Avrupa futbolunda son yıllarda kalecilerin öneminin her geçen gün arttığı bir dönem yaşıyoruz. Geriden oyun kurmayı oyunlarının ana unsurlarından biri haline getiren üst düzey takımlarda savunmadan topla çıkarken yapılan gelişigüzel vuruşlar günümüz futbolunda minimuma inerken, bu noktada önemi her geçen gün artan ayağı düzgün kaleciler de gün geçtikçe daha da ön plana çıkıyor.

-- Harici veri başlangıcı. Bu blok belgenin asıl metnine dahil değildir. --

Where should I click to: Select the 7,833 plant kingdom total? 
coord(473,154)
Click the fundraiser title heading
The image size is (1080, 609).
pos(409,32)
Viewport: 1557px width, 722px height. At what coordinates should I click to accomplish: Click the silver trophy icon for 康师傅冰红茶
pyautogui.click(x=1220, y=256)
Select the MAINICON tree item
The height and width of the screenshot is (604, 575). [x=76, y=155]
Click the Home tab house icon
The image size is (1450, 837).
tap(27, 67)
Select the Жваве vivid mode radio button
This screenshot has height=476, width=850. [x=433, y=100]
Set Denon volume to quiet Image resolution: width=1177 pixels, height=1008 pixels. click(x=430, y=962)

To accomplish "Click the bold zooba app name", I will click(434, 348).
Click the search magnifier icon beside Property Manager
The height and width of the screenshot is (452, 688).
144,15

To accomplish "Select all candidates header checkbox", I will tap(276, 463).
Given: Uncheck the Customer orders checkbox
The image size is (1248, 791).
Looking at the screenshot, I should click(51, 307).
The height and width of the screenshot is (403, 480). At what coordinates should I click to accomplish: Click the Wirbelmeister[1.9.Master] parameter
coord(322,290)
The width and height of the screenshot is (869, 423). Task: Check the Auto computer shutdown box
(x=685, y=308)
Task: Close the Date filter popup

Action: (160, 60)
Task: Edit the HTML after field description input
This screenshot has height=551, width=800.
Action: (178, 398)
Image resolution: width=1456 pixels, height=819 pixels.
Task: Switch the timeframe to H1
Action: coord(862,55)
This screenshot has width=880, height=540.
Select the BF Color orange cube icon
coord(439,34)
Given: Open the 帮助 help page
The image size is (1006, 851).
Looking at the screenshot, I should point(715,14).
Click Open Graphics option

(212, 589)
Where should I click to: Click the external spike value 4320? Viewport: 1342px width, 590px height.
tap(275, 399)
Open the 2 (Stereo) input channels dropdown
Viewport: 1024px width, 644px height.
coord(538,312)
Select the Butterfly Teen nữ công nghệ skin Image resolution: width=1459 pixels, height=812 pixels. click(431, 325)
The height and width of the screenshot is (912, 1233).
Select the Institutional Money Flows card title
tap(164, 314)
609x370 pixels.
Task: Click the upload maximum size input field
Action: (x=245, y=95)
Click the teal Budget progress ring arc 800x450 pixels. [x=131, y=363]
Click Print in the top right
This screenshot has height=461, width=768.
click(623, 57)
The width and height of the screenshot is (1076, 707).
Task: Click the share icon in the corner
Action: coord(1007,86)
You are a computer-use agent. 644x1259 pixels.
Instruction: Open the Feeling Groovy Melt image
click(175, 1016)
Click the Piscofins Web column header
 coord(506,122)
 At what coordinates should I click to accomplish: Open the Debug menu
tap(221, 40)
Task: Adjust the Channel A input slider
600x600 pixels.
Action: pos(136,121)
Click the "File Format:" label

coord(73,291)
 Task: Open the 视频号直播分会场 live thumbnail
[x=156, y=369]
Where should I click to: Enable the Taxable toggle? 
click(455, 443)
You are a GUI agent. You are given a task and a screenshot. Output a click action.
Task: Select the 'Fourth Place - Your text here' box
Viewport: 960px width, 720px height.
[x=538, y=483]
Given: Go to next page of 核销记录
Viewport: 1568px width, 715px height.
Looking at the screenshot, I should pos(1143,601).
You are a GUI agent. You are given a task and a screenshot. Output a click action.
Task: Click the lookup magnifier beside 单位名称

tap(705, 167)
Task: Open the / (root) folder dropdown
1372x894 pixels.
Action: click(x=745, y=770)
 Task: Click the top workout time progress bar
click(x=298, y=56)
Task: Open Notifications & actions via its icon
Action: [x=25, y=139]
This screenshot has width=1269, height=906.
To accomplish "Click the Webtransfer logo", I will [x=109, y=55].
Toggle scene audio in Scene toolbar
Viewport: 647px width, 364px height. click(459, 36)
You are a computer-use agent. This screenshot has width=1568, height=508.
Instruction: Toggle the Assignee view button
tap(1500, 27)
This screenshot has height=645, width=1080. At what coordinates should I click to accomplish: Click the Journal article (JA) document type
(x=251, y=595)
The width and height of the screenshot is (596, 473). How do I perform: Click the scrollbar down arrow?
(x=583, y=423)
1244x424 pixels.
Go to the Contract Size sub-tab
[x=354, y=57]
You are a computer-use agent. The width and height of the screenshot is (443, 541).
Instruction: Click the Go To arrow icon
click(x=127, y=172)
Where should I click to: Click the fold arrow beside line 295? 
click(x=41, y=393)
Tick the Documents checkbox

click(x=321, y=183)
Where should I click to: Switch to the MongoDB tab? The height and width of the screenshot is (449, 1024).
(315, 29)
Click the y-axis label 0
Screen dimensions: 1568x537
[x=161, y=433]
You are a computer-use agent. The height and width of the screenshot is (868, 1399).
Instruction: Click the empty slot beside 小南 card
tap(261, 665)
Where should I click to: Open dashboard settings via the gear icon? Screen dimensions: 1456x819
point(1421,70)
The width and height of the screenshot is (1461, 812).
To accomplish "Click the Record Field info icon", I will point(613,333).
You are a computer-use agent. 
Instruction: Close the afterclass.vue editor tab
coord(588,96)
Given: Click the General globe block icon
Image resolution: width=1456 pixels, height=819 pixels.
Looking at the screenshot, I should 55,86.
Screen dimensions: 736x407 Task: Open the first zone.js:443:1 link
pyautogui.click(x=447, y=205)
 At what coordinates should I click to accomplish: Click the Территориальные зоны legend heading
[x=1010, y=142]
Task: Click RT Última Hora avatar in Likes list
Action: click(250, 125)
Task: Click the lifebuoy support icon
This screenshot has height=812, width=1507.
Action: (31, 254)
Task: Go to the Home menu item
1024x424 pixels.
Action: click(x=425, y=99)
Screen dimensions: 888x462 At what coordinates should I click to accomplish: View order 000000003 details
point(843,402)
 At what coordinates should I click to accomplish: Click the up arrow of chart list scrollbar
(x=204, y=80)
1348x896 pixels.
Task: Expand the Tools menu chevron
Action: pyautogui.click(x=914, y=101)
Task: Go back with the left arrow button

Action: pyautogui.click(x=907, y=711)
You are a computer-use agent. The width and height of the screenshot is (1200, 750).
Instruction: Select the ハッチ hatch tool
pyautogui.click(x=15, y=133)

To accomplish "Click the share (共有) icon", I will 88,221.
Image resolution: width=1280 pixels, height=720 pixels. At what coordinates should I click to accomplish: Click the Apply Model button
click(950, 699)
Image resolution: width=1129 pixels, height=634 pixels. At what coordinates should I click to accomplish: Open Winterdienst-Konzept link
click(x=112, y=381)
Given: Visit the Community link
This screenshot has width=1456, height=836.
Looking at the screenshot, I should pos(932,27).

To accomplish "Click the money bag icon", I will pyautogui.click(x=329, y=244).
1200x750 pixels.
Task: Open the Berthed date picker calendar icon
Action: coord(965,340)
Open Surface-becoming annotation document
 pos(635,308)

Geçtiğimiz günlerde Barcelona’nın Mallorca’yı deplasmanda 4–0 yendiği karşılaşmada Ter Stegen, La Liga’da bir kaleci tarafından yapılan isabetli pas rekorunu kırmış ve karşılaşmayı 64 isabetli pasla tamamlamıştı. Barcelona Teknik Direktörü Quique Setien, Real Betis’te kaleci Pau Lopez’in Roma’ya transfer olmasını sağlayan kaleci kullanımı tarzını kısa sürede Barcelona’da da uygulamaya başlarken, Alman kaleci de buna adapte olmayı başarmıştı.
Bu karşılaşmadan birkaç hafta önce oynanan bir Bundesliga 2 maçında ise Hamburg kalecisi Fernandes 90 dakikayı 113 pasla tamamlamıştı.
Bir süredir kalecilerini oyunda aktif olarak kullanan takımlar arasında Türkiye’den en dikkat çeken takımın ise Keçiörengücü olduğunu görüyoruz. Genç teknik adam Serkan Özbalta yönetiminde bu sezon yükseldiği TFF 1. Lig’de oldukça başarılı bir grafik çizen Ankara ekibinin kalecisi Metin Uçar, maç başına ortalama 34 isabetli pasla Türkiye’de 90 dakika başına en fazla isabetli pas yapan kaleci konumunda.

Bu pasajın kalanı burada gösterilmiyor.